I try to keep everything as relaxed as possible with my back straight.

If you got advice on these things it would be nice and I wish you best of luck with your vocal trainings!


----------



## getaway_fromme (Jun 15, 2010)

Thanks for getting this going. I'll do my absolute best to answer these as soon as I can. Keep 'em coming!


----------



## Dragonfly (Jun 15, 2010)

Now, I've already researched some stuff,, so I know a bit what you're talking about, but it would be really explaining if you would give some examples (in form of youtube vids/soundsclips.. they don't have to be your clips/video's but just for demonstration, like when you talk about "alot of men tend to depress their soft palate a.k.a. Uvula to try and "press" a sound out, which is horrible" 
This is really hard to imagine when you haven't seen/heard anything about it.
(Or maybe some image material when you're talking about where the breathing should be.)

At least, that's what got me some information about this all, text can be a lot harder to understand when you're new to theoretic stuff like this (just a tip from my experience)

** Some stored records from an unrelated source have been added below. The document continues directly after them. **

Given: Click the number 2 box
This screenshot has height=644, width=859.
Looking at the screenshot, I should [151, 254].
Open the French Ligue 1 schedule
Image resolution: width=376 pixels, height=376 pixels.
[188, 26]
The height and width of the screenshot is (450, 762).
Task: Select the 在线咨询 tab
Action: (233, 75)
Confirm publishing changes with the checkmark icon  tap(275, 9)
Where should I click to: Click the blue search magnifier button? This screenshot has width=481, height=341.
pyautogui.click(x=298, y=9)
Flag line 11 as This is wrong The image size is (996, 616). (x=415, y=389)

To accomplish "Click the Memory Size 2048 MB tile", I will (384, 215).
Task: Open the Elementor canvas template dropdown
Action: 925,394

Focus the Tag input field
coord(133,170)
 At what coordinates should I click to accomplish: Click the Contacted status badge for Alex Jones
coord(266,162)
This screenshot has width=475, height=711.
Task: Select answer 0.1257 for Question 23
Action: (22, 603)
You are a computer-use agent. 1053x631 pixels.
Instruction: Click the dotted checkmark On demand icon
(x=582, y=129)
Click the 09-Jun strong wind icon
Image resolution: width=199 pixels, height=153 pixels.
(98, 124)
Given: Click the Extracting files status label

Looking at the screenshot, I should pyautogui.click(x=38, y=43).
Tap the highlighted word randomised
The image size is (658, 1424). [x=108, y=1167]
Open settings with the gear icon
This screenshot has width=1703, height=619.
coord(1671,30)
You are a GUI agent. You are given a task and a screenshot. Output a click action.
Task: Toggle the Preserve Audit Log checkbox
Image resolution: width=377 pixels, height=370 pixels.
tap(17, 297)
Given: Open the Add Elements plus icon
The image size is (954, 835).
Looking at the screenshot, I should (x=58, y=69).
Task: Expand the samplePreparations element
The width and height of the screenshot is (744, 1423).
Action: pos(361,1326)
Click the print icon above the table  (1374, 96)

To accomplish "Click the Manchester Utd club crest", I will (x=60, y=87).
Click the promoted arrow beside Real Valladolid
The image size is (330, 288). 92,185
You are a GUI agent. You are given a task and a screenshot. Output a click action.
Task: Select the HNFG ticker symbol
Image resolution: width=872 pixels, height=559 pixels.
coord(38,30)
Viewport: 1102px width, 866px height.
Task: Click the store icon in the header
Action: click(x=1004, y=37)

But I like the input you're already putting in this, so I'm gonna ask if you have some specific breathing exercises that can be done over the day?
I mean: I sit in the train a lot, and that's boring, I can't use that time in a useful way, but maybe that can change if I can do some breathing exercises in the train (without making a complete douche out of myself in public off course )

Thank you!


----------



## The Atomic Ass (Jun 15, 2010)

youheardme said:


> I'm terrible at singing... Where should I start?


Ahh, beat me to it.


----------



## Deadnightshade (Jun 15, 2010)

First of all i can sing with minimum air,"locking" my breath and being able to aim directly at the pitch

Here are my problems/questions:
1)i'm a very shy person and when i'm about to sing in front of other people,i get tight and i can't let the note ring through my nose,although when i'm for example in my car i feel more relaxed with some warmup i'm good to go.Any tips on getting more relaxed?
2)I know how to apply grit in my voice,but i can't get always the amount of heat i want for example as DIO or Robert Lowe (Solitude Aeturnus,Candlemass) unless i sing just a pinch louder in that case.I can keep the grit pushing very little,singing low volume and actually being able to aim at notes,like for example some sounds Tori Amos does (dunno if you got what i mean).I know you are proficient at classical singing but do you have any tips on that?
3)Is it normal to feel the voice ringing in your mouth (for example in a lower note),instead of ringing more towards the nose and the head (which i feel when i sing for example dust in the wind)?
4)which is the difference between chest voice and ringing the note upwards like when singing a bit high pitched song like dust in the wind?(i'm giving this example cause there are high notes there which you can't imitate if you push too much)
5)What about falsetto/head voice?In order to get a clean falsetto note (not as the singer of muse would do,but more like for example Rob Halford or John Oliva) i'll have to push more to actually feel it ring in my head,which makes me a bit uncomfortable cause i can't switch between notes with the same ease.Any tips on that?About falsetto with a bit of grit as Daniel Gildenlow does in some songs?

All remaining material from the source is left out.